- [Exercise]: Print out the full listing exactly as it reads.

- [Supplied data]:
-- -- --

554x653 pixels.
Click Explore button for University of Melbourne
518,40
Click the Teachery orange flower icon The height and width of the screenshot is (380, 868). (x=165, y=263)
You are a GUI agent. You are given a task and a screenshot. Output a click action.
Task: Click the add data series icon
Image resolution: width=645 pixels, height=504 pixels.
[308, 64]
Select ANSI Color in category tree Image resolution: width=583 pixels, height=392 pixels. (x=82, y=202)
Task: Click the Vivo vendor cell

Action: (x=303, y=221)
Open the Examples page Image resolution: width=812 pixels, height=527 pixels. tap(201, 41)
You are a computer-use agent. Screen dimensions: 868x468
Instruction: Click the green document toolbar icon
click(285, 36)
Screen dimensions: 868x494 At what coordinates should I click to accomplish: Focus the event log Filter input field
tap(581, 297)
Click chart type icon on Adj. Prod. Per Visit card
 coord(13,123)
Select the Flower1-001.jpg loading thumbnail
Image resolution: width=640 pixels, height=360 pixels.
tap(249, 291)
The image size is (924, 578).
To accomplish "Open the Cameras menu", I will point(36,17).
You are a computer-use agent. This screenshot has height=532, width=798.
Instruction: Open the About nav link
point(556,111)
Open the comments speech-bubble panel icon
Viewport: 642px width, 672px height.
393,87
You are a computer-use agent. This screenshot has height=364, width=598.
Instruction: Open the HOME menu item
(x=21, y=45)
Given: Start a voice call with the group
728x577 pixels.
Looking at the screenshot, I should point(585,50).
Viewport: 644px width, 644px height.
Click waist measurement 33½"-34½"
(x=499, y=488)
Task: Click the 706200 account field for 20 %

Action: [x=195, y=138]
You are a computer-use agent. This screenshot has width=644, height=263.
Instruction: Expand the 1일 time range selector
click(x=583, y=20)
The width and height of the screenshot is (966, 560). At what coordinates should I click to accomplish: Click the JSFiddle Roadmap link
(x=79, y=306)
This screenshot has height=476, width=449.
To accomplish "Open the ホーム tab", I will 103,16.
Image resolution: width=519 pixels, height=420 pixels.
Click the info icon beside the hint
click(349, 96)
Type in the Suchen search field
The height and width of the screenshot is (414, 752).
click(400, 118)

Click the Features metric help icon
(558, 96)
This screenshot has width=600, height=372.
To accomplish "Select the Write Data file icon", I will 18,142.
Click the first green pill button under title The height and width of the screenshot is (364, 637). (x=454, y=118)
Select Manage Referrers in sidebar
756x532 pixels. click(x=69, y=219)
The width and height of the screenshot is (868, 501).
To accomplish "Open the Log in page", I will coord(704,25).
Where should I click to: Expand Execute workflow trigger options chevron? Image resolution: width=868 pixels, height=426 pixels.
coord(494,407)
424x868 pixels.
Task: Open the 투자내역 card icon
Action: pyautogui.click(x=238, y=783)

-- -- --

- [Exercise output]:
554x653 pixels.
Click Explore button for University of Melbourne
518,40
Click the Teachery orange flower icon The height and width of the screenshot is (380, 868). (x=165, y=263)
You are a GUI agent. You are given a task and a screenshot. Output a click action.
Task: Click the add data series icon
Image resolution: width=645 pixels, height=504 pixels.
[308, 64]
Select ANSI Color in category tree Image resolution: width=583 pixels, height=392 pixels. (x=82, y=202)
Task: Click the Vivo vendor cell

Action: (x=303, y=221)
Open the Examples page Image resolution: width=812 pixels, height=527 pixels. tap(201, 41)
You are a computer-use agent. Screen dimensions: 868x468
Instruction: Click the green document toolbar icon
click(285, 36)
Screen dimensions: 868x494 At what coordinates should I click to accomplish: Focus the event log Filter input field
tap(581, 297)
Click chart type icon on Adj. Prod. Per Visit card
 coord(13,123)
Select the Flower1-001.jpg loading thumbnail
Image resolution: width=640 pixels, height=360 pixels.
tap(249, 291)
The image size is (924, 578).
To accomplish "Open the Cameras menu", I will point(36,17).
You are a computer-use agent. This screenshot has height=532, width=798.
Instruction: Open the About nav link
point(556,111)
Open the comments speech-bubble panel icon
Viewport: 642px width, 672px height.
393,87
You are a computer-use agent. This screenshot has height=364, width=598.
Instruction: Open the HOME menu item
(x=21, y=45)
Given: Start a voice call with the group
728x577 pixels.
Looking at the screenshot, I should point(585,50).
Viewport: 644px width, 644px height.
Click waist measurement 33½"-34½"
(x=499, y=488)
Task: Click the 706200 account field for 20 %

Action: [x=195, y=138]
You are a computer-use agent. This screenshot has width=644, height=263.
Instruction: Expand the 1일 time range selector
click(x=583, y=20)
The width and height of the screenshot is (966, 560). At what coordinates should I click to accomplish: Click the JSFiddle Roadmap link
(x=79, y=306)
This screenshot has height=476, width=449.
To accomplish "Open the ホーム tab", I will 103,16.
Image resolution: width=519 pixels, height=420 pixels.
Click the info icon beside the hint
click(349, 96)
Type in the Suchen search field
The height and width of the screenshot is (414, 752).
click(400, 118)

Click the Features metric help icon
(558, 96)
This screenshot has width=600, height=372.
To accomplish "Select the Write Data file icon", I will 18,142.
Click the first green pill button under title The height and width of the screenshot is (364, 637). (x=454, y=118)
Select Manage Referrers in sidebar
756x532 pixels. click(x=69, y=219)
The width and height of the screenshot is (868, 501).
To accomplish "Open the Log in page", I will coord(704,25).
Where should I click to: Expand Execute workflow trigger options chevron? Image resolution: width=868 pixels, height=426 pixels.
coord(494,407)
424x868 pixels.
Task: Open the 투자내역 card icon
Action: pyautogui.click(x=238, y=783)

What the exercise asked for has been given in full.